The following papers were evaluated but judged less directly pertinent for Fred’s current architecture:

  • An LLM Compiler for Parallel Function Calling
    [05/06/2024 - Paper Link]
    Summary: The recent advancements in large language models (LLMs) have enabled the authors to call external functions to overcome limitations like knowledge cutoffs and poor arithmetic skills, allowing them to handle more complex tasks. Current methods, however, rely on sequential function calls, which can lead to high latency, increased costs, and potential inaccuracies. LLMCompiler addresses these issues by enabling parallel function execution through a three-component system: a Function Calling Planner for execution strategy, a Task Fetching Unit for dispatching tasks, and an Executor for parallel execution. Testing shows that LLMCompiler significantly reduces latency (up to 3.7× faster), lowers costs (up to 6.7×), and improves accuracy (by up to 9%) compared to sequential methods like ReAct. The application of this technique in a future version of Fred could allow for faster and cheaper reasoning. However, we should better evaluate the current architecture before considering such a change.

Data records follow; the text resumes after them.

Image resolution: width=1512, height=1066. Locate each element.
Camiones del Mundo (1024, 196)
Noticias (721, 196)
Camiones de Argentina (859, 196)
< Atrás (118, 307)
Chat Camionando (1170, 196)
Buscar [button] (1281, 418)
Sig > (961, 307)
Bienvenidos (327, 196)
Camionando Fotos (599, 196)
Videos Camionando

  • Language Agent Tree Search (LATS): Unifying Reasoning, Acting, and Planning in Language Models
    [06/10/2023 - Paper Link]
    Summary: This paper presents Language Agent Tree Search (LATS), a novel framework that enhances language models (LMs) for decision-making by integrating Monte Carlo Tree Search with LM-driven value functions and self-reflection. Unlike traditional LM-based agents limited by basic acting processes, LATS enables more effective reasoning, planning, and adaptive problem-solving through external feedback. Experimental results demonstrate LATS’s versatility and efficacy across various tasks, including programming, interactive question-answering, web navigation, and math, where it achieves high accuracy and competitive performance, notably surpassing state-of-the-art benchmarks on HumanEval for programming with GPT-4 and performing effectively in web navigation tasks with GPT-3.5. This technique could be used to improve the reasoning capabilities of Fred. However, the computational cost of such a system is likely to be too high for our experiments. We will stick with lower accuracy for experts with reasonable computational cost with ReAct architecture for example.

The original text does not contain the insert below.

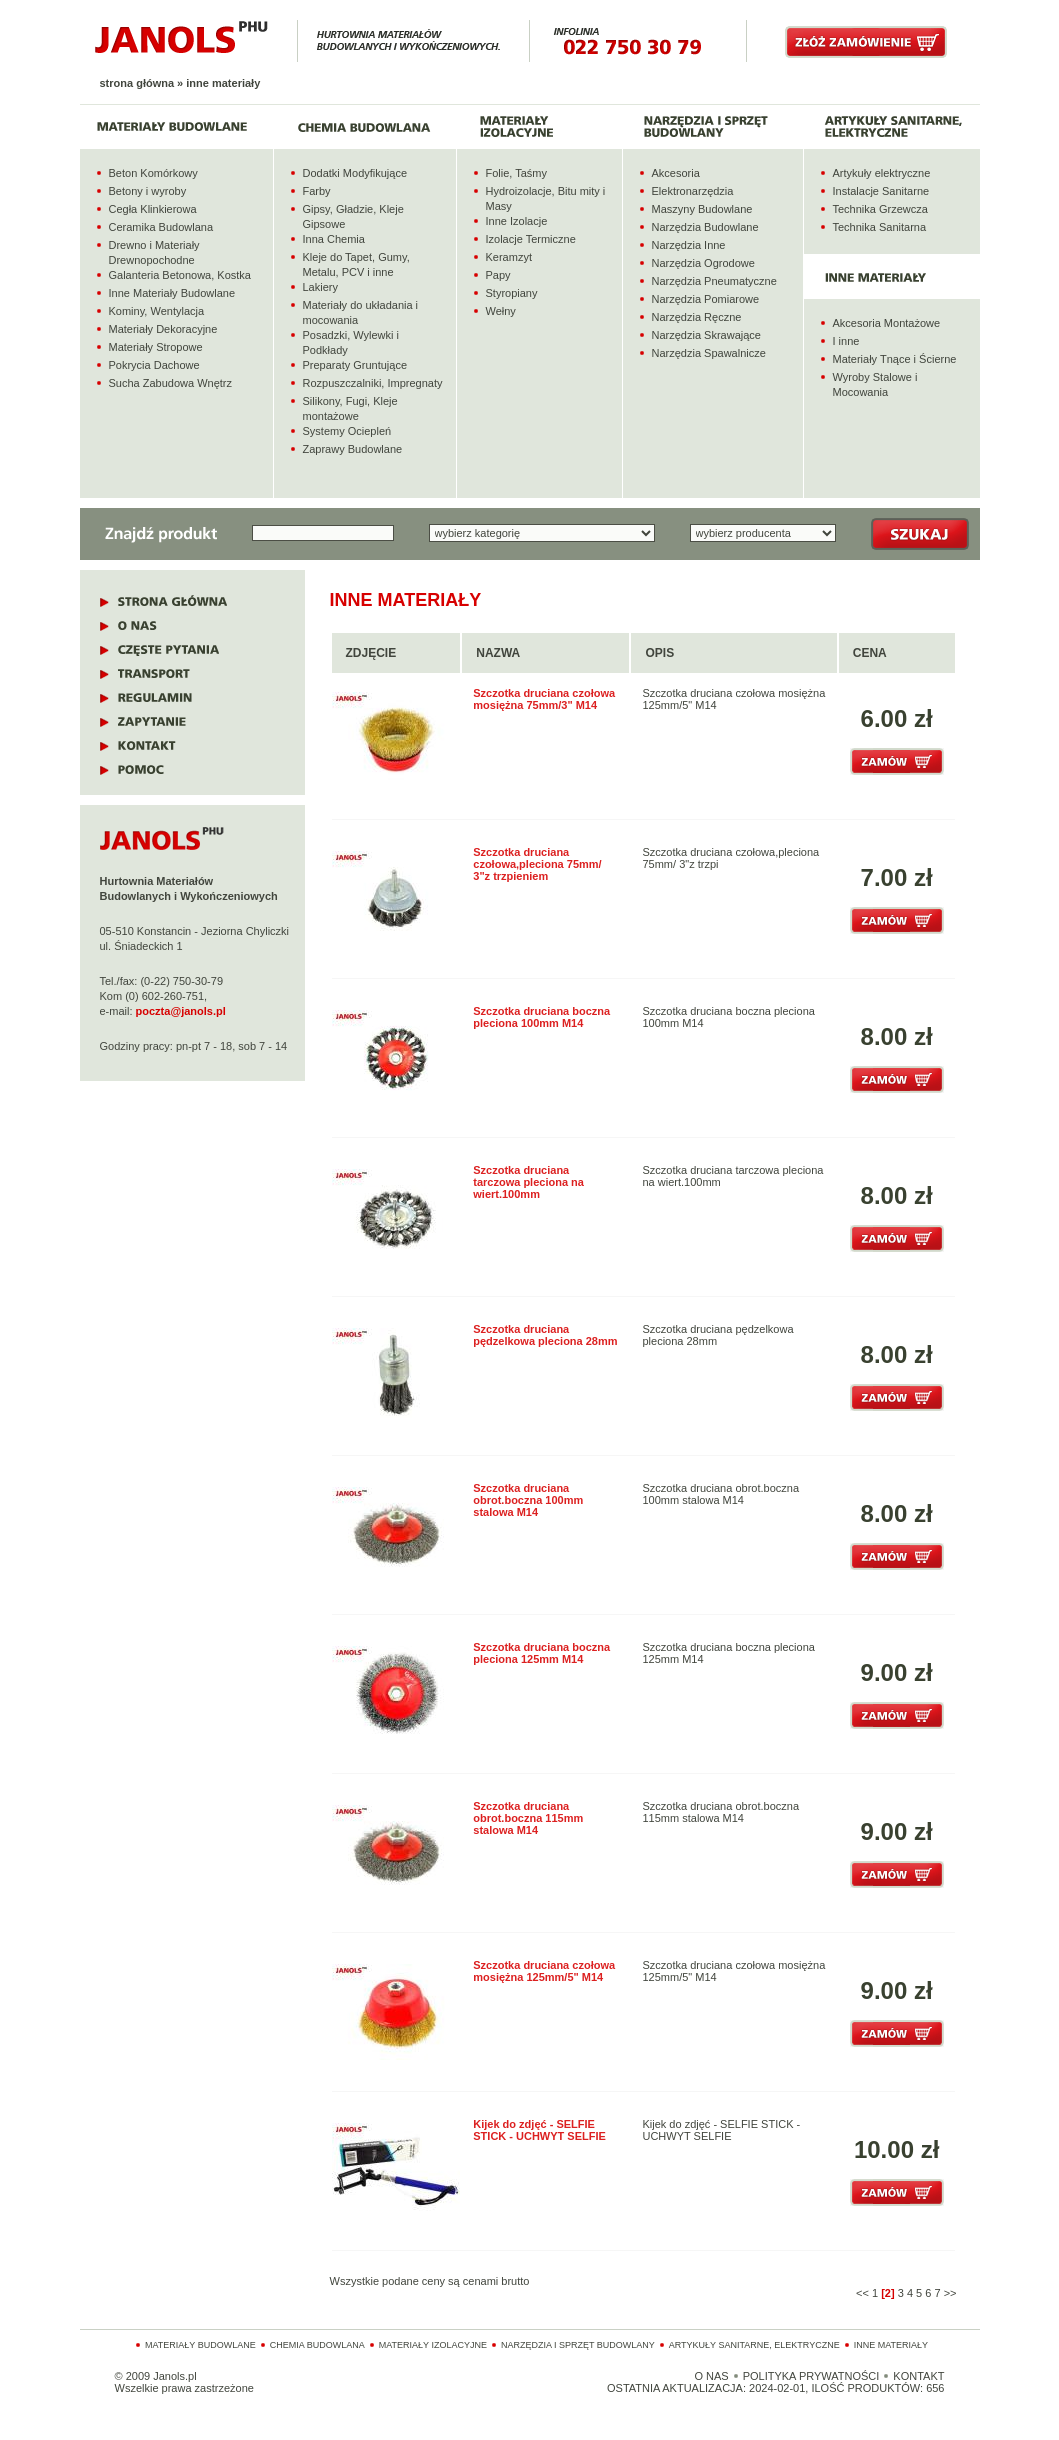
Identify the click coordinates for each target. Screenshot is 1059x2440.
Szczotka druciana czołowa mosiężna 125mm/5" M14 (544, 1971)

  • ReWOO: Decoupling Reasoning from Observations for Efficient Augmented Language Models
    [23/05/2023 - Paper Link]
    Summary: This study introduces ReWOO (Reasoning WithOut Observation), a modular paradigm for Augmented Language Models (ALMs) that separates the reasoning process from external observations, significantly enhancing computational efficiency. Unlike traditional ALMs, which interleave reasoning with tool-based observations and suffer from redundant prompts, ReWOO reduces token usage, achieving 5× token efficiency and a 4% accuracy boost on multi-step reasoning tasks like HotpotQA. It also enhances robustness in cases of tool failure and supports offloading reasoning from large models (e.g., GPT-3.5) to smaller models (e.g., 7B LLaMA), promoting scalable and efficient ALM systems. The study provides code and data for replication. The ReWOO approach could be used for Fred experts as a replacement of ReAct when the expert have a lot of tools to reason with. The advantage would be lower computational cost and higher accuracy. However, the planning step would be more complex to implement.

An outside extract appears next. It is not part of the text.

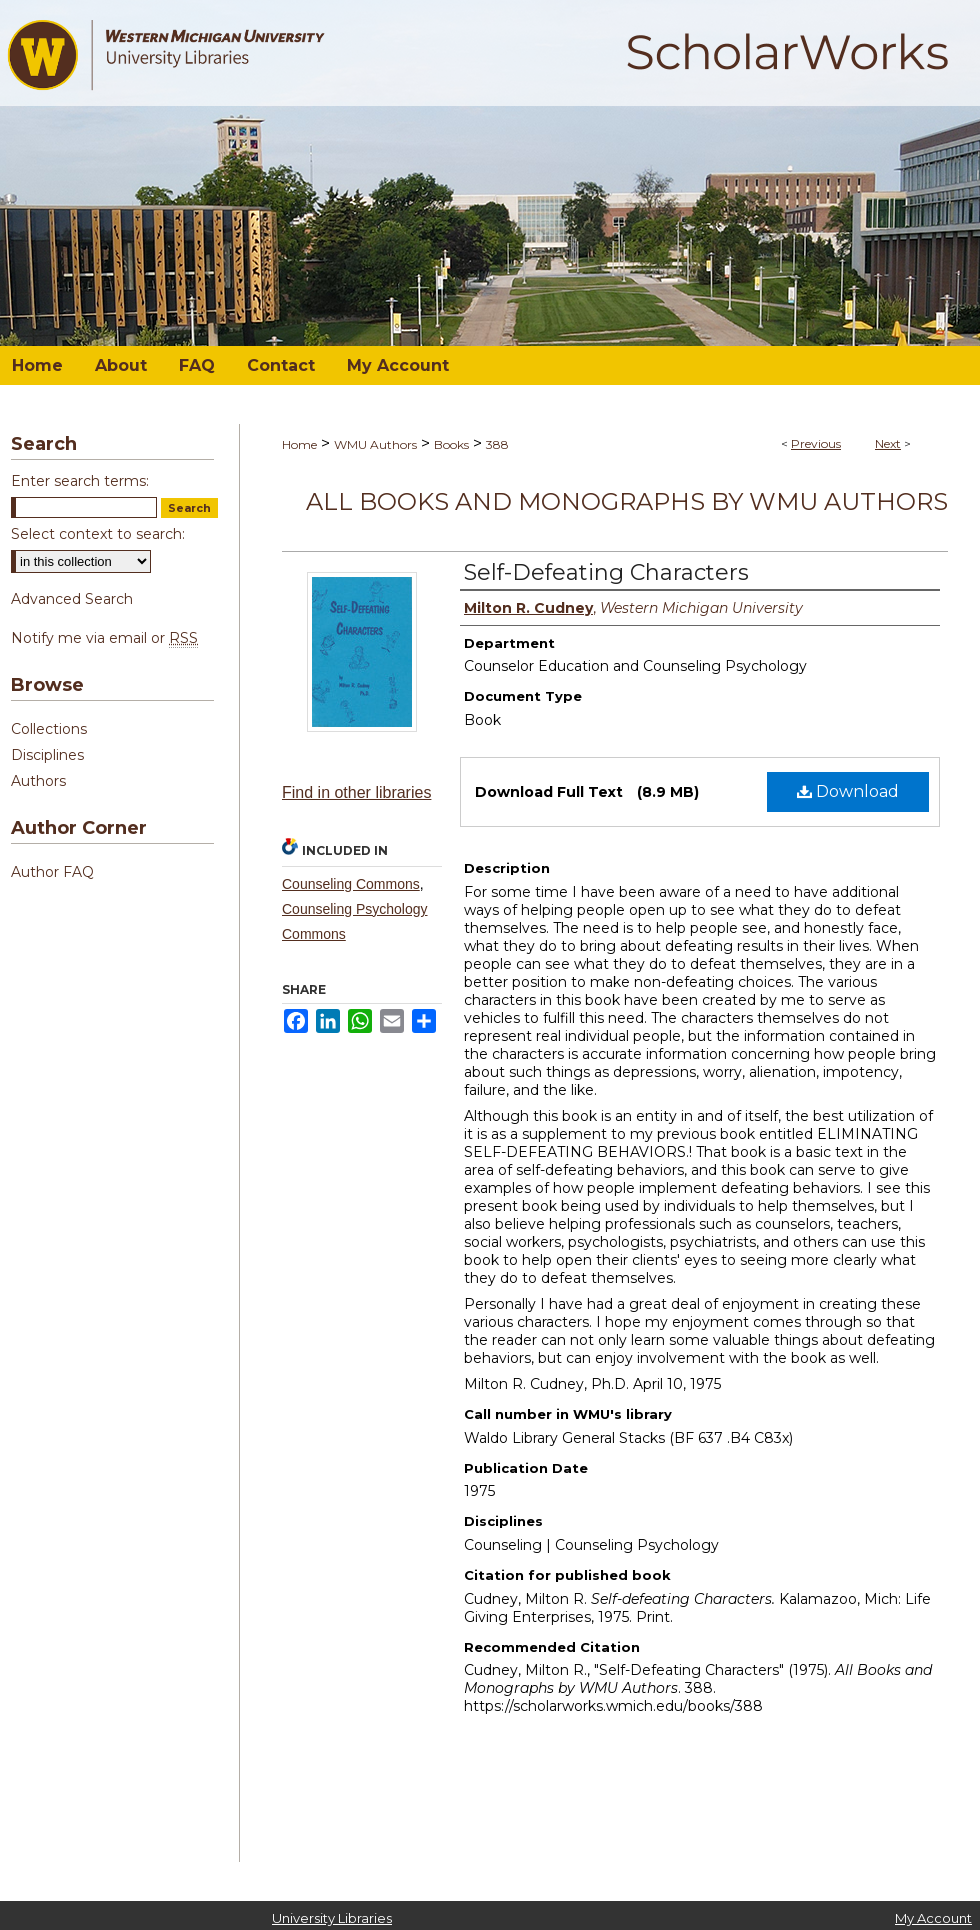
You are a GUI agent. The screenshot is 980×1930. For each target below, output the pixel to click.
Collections (49, 729)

  • Inner Monologue: Embodied Reasoning through Planning with Language Models
    [12/07/2022 - Paper Link]
    Summary: Recent studies show that Large Language Models (LLMs) can enhance robot planning and interaction by using natural language feedback to improve reasoning in embodied tasks. This research demonstrates that LLMs, without additional training, can leverage feedback sources like success detection and scene descriptions to form an “inner monologue”, enhancing their ability to complete complex tasks in both simulated and real-world environments. We might consider that the human in the loop operations and feedbacks could be used to improve the reasoning capabilities of the experts. However, this is not the current focus of the Fred architecture.